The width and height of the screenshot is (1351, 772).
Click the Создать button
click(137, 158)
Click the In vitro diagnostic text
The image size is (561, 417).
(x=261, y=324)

• [Problem requirements]:
Would you write out the whole listing word for word?

• [Exercise response]:
The width and height of the screenshot is (1351, 772).
Click the Создать button
click(137, 158)
Click the In vitro diagnostic text
The image size is (561, 417).
(x=261, y=324)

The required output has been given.